== Exercise ==
Transcription of the full listing is required, character for character.

++++ Data for review ++++

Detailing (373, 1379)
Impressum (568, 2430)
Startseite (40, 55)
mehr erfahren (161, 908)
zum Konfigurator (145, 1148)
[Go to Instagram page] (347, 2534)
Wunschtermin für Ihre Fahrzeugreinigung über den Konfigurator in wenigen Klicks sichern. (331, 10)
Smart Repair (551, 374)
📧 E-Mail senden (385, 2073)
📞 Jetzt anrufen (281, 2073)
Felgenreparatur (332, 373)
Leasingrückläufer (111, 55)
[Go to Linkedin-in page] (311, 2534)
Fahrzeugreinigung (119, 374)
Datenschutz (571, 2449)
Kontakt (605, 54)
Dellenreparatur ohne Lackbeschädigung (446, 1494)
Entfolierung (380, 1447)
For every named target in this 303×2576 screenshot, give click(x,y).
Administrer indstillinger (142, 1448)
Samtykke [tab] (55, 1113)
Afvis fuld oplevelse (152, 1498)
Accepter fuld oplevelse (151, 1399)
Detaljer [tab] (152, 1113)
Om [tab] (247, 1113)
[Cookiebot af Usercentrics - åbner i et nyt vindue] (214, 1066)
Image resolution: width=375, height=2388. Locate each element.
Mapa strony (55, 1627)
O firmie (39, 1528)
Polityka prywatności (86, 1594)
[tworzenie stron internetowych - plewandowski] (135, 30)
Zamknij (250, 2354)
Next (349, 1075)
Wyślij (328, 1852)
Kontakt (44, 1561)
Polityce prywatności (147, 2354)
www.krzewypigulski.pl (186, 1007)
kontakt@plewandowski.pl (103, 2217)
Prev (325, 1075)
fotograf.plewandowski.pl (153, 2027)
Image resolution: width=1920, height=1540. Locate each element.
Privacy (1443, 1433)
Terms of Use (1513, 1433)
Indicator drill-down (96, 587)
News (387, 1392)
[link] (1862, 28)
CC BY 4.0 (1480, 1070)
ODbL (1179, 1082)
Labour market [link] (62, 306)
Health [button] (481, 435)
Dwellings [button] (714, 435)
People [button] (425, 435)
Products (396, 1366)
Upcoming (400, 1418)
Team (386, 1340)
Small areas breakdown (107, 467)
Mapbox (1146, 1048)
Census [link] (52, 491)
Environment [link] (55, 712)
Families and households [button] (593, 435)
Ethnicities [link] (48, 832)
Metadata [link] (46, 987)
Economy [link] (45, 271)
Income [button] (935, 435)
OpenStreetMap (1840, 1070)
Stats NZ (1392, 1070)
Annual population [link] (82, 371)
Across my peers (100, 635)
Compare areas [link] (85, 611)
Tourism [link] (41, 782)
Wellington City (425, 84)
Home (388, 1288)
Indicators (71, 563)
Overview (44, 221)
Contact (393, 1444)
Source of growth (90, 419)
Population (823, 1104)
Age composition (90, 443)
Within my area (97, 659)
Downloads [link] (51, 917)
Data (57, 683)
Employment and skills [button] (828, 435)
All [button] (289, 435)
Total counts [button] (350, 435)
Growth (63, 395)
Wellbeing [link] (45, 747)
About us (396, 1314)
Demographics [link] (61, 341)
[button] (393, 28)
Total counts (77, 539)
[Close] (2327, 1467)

++++

== Written reply ==
Detailing (373, 1379)
Impressum (568, 2430)
Startseite (40, 55)
mehr erfahren (161, 908)
zum Konfigurator (145, 1148)
[Go to Instagram page] (347, 2534)
Wunschtermin für Ihre Fahrzeugreinigung über den Konfigurator in wenigen Klicks sichern. (331, 10)
Smart Repair (551, 374)
📧 E-Mail senden (385, 2073)
📞 Jetzt anrufen (281, 2073)
Felgenreparatur (332, 373)
Leasingrückläufer (111, 55)
[Go to Linkedin-in page] (311, 2534)
Fahrzeugreinigung (119, 374)
Datenschutz (571, 2449)
Kontakt (605, 54)
Dellenreparatur ohne Lackbeschädigung (446, 1494)
Entfolierung (380, 1447)
For every named target in this 303×2576 screenshot, give click(x,y).
Administrer indstillinger (142, 1448)
Samtykke [tab] (55, 1113)
Afvis fuld oplevelse (152, 1498)
Accepter fuld oplevelse (151, 1399)
Detaljer [tab] (152, 1113)
Om [tab] (247, 1113)
[Cookiebot af Usercentrics - åbner i et nyt vindue] (214, 1066)
Image resolution: width=375, height=2388. Locate each element.
Mapa strony (55, 1627)
O firmie (39, 1528)
Polityka prywatności (86, 1594)
[tworzenie stron internetowych - plewandowski] (135, 30)
Zamknij (250, 2354)
Next (349, 1075)
Wyślij (328, 1852)
Kontakt (44, 1561)
Polityce prywatności (147, 2354)
www.krzewypigulski.pl (186, 1007)
kontakt@plewandowski.pl (103, 2217)
Prev (325, 1075)
fotograf.plewandowski.pl (153, 2027)
Image resolution: width=1920, height=1540. Locate each element.
Privacy (1443, 1433)
Terms of Use (1513, 1433)
Indicator drill-down (96, 587)
News (387, 1392)
[link] (1862, 28)
CC BY 4.0 (1480, 1070)
ODbL (1179, 1082)
Labour market [link] (62, 306)
Health [button] (481, 435)
Dwellings [button] (714, 435)
People [button] (425, 435)
Products (396, 1366)
Upcoming (400, 1418)
Team (386, 1340)
Small areas breakdown (107, 467)
Mapbox (1146, 1048)
Census [link] (52, 491)
Environment [link] (55, 712)
Families and households [button] (593, 435)
Ethnicities [link] (48, 832)
Metadata [link] (46, 987)
Economy [link] (45, 271)
Income [button] (935, 435)
OpenStreetMap (1840, 1070)
Stats NZ (1392, 1070)
Annual population [link] (82, 371)
Across my peers (100, 635)
Compare areas [link] (85, 611)
Tourism [link] (41, 782)
Wellington City (425, 84)
Home (388, 1288)
Indicators (71, 563)
Overview (44, 221)
Contact (393, 1444)
Source of growth (90, 419)
Population (823, 1104)
Age composition (90, 443)
Within my area (97, 659)
Downloads [link] (51, 917)
Data (57, 683)
Employment and skills [button] (828, 435)
All [button] (289, 435)
Total counts [button] (350, 435)
Growth (63, 395)
Wellbeing [link] (45, 747)
About us (396, 1314)
Demographics [link] (61, 341)
[button] (393, 28)
Total counts (77, 539)
[Close] (2327, 1467)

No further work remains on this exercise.